Simply put, a rising curve of resistance is an outward manifestation of inner denial, disbelief and anger about the situation and its origins. The curve falls when the owner/founder experiences sadness, acceptance, and at least the beginnings of openness to change. Because everyone responds differently when under exceptional pressure, turnaround professionals should resist the temptation to project their own feelings and opinions onto the person at the eye of the storm.
Yet it surely can be helpful — both to the company and to the turnaround professional — to gain a better grasp of where an owner/founder is on his involuntary ride to reality. From an assessment of the jolts he already has sustained, one can begin to anticipate bad news yet to come, estimate how long he might take to assimilate it, and anticipate how he finally will signal his willingness to address the facts.
Assume that denial, disbelief and anger are high when you come onto the scene. After all, you wouldn't have even one foot in the picture if the crisis were not far enough advanced to suggest that it can't be handled by existing executive leadership and staff. But don't expect your presence to make things easier, at least not initially. Like that early call from the bank, or that cryptic warning from a major customer, the very thought of sharing the helm with an outsider (not to mention relinquishing it) will reinforce an owner/ founder's resistance to change.
Eventually, as trouble at the company continues to intensify, the roller coaster curve will fall again — each time for a bit longer. Yet just when this process seems complete, just when you think you can begin a decisive, constructive race against the clock and the calendar, something new will cast a shadow over your mandate: A business writer's speculative story about the company's plight . . . some revelation from the beleaguered owner/founder's private life . . . each such blip will retard the change process before hastening it.
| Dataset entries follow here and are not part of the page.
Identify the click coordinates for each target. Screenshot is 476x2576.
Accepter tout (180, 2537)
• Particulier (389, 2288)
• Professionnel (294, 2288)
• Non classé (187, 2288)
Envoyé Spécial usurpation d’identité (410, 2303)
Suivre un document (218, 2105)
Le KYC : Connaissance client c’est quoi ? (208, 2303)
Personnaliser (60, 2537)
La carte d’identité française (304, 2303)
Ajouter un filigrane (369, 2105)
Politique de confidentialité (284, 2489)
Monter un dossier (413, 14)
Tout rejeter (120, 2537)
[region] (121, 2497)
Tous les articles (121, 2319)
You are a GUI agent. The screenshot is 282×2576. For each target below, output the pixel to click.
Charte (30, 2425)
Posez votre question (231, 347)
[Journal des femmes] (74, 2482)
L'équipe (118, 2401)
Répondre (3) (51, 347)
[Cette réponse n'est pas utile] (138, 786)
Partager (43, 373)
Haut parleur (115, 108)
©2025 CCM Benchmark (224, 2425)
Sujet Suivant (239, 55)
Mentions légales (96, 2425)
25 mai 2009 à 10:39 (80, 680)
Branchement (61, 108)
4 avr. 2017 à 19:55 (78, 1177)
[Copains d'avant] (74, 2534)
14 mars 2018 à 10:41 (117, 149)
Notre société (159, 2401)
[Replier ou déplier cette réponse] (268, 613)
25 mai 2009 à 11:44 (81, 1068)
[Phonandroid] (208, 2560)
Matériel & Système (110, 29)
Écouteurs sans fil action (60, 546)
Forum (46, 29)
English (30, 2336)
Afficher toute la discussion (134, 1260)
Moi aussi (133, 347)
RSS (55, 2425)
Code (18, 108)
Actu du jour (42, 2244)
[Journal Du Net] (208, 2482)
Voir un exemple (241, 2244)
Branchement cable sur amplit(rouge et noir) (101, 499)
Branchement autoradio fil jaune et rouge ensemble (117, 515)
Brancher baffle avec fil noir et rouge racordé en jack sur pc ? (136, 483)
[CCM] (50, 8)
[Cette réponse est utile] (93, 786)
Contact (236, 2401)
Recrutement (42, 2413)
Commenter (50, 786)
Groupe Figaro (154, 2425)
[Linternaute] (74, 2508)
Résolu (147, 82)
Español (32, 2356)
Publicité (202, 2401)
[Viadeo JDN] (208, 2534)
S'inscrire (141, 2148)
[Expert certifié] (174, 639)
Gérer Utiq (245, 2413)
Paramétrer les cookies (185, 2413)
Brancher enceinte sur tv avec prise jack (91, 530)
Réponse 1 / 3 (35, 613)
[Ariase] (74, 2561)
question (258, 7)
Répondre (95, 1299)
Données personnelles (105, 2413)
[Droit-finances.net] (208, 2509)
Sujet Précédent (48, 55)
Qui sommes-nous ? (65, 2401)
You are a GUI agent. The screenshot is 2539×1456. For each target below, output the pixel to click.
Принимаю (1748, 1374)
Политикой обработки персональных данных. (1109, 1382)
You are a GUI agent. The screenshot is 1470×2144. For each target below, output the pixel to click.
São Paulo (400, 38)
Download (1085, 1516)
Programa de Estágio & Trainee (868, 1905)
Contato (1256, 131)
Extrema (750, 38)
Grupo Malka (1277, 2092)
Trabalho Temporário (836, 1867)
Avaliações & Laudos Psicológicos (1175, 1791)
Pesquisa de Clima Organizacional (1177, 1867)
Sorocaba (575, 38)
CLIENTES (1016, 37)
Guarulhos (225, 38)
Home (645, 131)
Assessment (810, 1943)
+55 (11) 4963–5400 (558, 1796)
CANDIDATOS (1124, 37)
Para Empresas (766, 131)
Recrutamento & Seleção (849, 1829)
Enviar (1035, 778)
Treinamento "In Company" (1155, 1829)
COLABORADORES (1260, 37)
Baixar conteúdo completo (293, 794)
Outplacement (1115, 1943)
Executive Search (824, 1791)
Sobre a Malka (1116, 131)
How fast the owner/founder works through all this ego bruising stuff, and begins to get beyond it, offers an important glimpse at "who he is" and what his best future role might be. If in the past he has successfully used denial and anger to escape from tight spots, he isn't likely to unlearn those responses soon enough to be helpful. Perhaps your most encouraging discovery would be to find, in his office, a framed copy of an old Chinese proverb: "It Is the Beginning of Wisdom to Call Things by Their Correct Names."
Be alert for off hand comments that reveal the owner/founder's inner turmoil. Denial and disbelief may masquerade as hope ("Things will get better..."), naivete ("It can't be as bad as I'm told..."), or the Founders' Syndrome ("Only I can run this place..."). Search also for evidence of openness to change ("This job is killing me..."). Owner/founders who have supportive social relationships or other outside interests, and who naturally focus on the future, are more tolerant of change. They're more likely to finally embrace change for its opportunities. In addition, they can benefit most (because they need it least) from short term mental health "coaching" that stresses the positive dimensions of initially unwelcome transition.
Once you've discovered where your client or prospective client is on
the roller coaster ride of denial, and once you've sized up his tolerance
of change, look for the right time to tactfully and sympathetically share
your impressions with him. Then relax. The seeds of change have been planted.
They will grow only as fast as they can.